Exercise brief: Locate the line that contains "Instruction: Click the" in the entries below, then repeat it and every following line through the line that contains "Click the teddy", exactly, and no others.

Input data:
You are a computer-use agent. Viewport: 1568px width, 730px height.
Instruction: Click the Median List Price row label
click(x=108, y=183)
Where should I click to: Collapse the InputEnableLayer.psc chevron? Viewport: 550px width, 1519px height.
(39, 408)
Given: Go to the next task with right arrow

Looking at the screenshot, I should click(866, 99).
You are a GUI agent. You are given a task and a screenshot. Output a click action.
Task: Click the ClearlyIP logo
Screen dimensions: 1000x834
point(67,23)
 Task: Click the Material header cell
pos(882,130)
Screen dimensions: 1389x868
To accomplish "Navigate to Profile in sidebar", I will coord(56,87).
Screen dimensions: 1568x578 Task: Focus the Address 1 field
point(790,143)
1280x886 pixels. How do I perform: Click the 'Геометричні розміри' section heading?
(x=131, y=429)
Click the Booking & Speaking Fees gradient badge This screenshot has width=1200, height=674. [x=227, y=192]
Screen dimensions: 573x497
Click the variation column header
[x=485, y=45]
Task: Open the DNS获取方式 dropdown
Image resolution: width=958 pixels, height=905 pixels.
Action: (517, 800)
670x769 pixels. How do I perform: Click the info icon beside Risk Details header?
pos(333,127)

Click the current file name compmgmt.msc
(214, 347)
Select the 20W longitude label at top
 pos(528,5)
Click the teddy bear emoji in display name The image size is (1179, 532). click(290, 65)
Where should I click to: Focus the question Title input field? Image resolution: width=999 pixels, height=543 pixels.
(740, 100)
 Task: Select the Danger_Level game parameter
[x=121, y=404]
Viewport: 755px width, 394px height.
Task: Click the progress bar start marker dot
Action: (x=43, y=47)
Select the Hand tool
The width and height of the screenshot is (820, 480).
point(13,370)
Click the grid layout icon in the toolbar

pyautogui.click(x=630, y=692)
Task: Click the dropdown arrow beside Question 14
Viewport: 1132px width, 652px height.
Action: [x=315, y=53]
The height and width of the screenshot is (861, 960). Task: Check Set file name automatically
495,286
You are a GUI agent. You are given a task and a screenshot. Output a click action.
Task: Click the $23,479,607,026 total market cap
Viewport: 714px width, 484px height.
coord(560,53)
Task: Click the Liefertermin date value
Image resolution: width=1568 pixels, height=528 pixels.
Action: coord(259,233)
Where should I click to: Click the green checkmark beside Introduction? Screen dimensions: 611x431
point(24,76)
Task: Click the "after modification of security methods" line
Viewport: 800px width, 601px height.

Answer to this task:
Instruction: Click the Median List Price row label
click(x=108, y=183)
Where should I click to: Collapse the InputEnableLayer.psc chevron? Viewport: 550px width, 1519px height.
(39, 408)
Given: Go to the next task with right arrow

Looking at the screenshot, I should click(866, 99).
You are a GUI agent. You are given a task and a screenshot. Output a click action.
Task: Click the ClearlyIP logo
Screen dimensions: 1000x834
point(67,23)
 Task: Click the Material header cell
pos(882,130)
Screen dimensions: 1389x868
To accomplish "Navigate to Profile in sidebar", I will coord(56,87).
Screen dimensions: 1568x578 Task: Focus the Address 1 field
point(790,143)
1280x886 pixels. How do I perform: Click the 'Геометричні розміри' section heading?
(x=131, y=429)
Click the Booking & Speaking Fees gradient badge This screenshot has width=1200, height=674. [x=227, y=192]
Screen dimensions: 573x497
Click the variation column header
[x=485, y=45]
Task: Open the DNS获取方式 dropdown
Image resolution: width=958 pixels, height=905 pixels.
Action: (517, 800)
670x769 pixels. How do I perform: Click the info icon beside Risk Details header?
pos(333,127)

Click the current file name compmgmt.msc
(214, 347)
Select the 20W longitude label at top
 pos(528,5)
Click the teddy bear emoji in display name The image size is (1179, 532). click(290, 65)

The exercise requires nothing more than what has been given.